Comunidad en alerta: Llamados urgentes ante el poste inclinado CFE
La indignación crece en la colonia Terminal, donde el poste inclinado CFE se ha convertido en símbolo de negligencia. Familias enteras evitan transitar por el cruce de Ramón Treviño, optando por rutas alternativas que alargan sus desplazamientos diarios. Este desvío no es solo inconveniente; refleja un trauma colectivo, donde la mera posibilidad de desastre dicta rutinas cotidianas. Autoridades municipales han sido alertadas, pero la jurisdicción federal de la CFE complica las intervenciones rápidas, dejando a los residentes en una espera angosta.
Medidas preventivas y lecciones del poste inclinado CFE
Para mitigar riesgos como el del poste inclinado CFE, se recomiendan evaluaciones geotécnicas del suelo, especialmente en zonas con historial de erosión como la avenida Félix U. Gómez. Refuerzos con cables de sujeción o reemplazos completos podrían estabilizar la estructura, pero solo si se actúa con celeridad. En contextos similares, comunidades han logrado avances mediante presión colectiva, demostrando que la vigilancia ciudadana es clave en la gestión de la seguridad peatonal.
El poste inclinado CFE en Monterrey no es un incidente aislado; ecos de quejas similares resuenan en foros vecinales y reportes informales, donde se detalla cómo inspecciones pasadas por la CFE terminaron en diagnósticos sin seguimiento.
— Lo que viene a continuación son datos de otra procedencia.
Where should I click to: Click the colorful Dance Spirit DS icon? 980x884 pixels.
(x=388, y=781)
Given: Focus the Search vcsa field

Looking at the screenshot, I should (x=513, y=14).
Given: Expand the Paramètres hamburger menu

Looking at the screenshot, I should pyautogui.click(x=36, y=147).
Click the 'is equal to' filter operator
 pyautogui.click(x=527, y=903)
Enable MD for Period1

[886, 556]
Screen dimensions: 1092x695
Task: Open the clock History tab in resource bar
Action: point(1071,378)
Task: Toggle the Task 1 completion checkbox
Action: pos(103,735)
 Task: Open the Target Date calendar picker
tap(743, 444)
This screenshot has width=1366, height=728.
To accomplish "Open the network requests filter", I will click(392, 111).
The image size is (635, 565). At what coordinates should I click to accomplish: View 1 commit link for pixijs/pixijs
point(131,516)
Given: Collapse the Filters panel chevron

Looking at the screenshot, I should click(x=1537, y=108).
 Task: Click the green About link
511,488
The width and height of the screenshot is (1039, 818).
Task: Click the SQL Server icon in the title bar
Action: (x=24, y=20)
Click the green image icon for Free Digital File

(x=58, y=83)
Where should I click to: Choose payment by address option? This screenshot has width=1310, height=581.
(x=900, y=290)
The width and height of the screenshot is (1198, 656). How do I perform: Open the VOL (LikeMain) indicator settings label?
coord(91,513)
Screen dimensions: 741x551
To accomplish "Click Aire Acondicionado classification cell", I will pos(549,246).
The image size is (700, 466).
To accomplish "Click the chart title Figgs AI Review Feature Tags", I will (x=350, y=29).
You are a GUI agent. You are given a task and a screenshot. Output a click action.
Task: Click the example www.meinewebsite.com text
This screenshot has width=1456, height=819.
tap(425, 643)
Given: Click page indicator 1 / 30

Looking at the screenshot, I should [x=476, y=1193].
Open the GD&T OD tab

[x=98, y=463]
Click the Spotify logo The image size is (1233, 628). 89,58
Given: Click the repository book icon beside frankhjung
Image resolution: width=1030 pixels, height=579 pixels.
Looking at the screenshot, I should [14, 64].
Según observaciones de residentes en la zona, recopiladas en coberturas locales, la inacción persiste pese a evidencias fotográficas que circulan entre grupos comunitarios. Estas denuncias, compartidas en plataformas de proximidad, subrayan la necesidad de transparencia en el manejo de quejas eléctricas.
De igual modo, testimonios como los de Bernardo Torres, recogidos en narrativas de la colonia Terminal, pintan un panorama de frustración acumulada, donde un simple reporte se diluye en laberintos administrativos. Medios regionales han documentado visitas efímeras de cuadrillas, que inspeccionan pero no resuelven, dejando el poste inclinado CFE como testigo mudo de promesas incumplidas. Esta crónica de desatención invita a reflexionar sobre el equilibrio entre eficiencia y empatía en servicios públicos.
En última instancia, el poste inclinado CFE cerca de la avenida Félix U. Gómez clama por una respuesta inmediata que restaure la paz en la colonia Terminal. Mientras tanto, la comunidad permanece vigilante, tejiendo redes de alerta que podrían inspirar cambios más amplios en la infraestructura de Monterrey.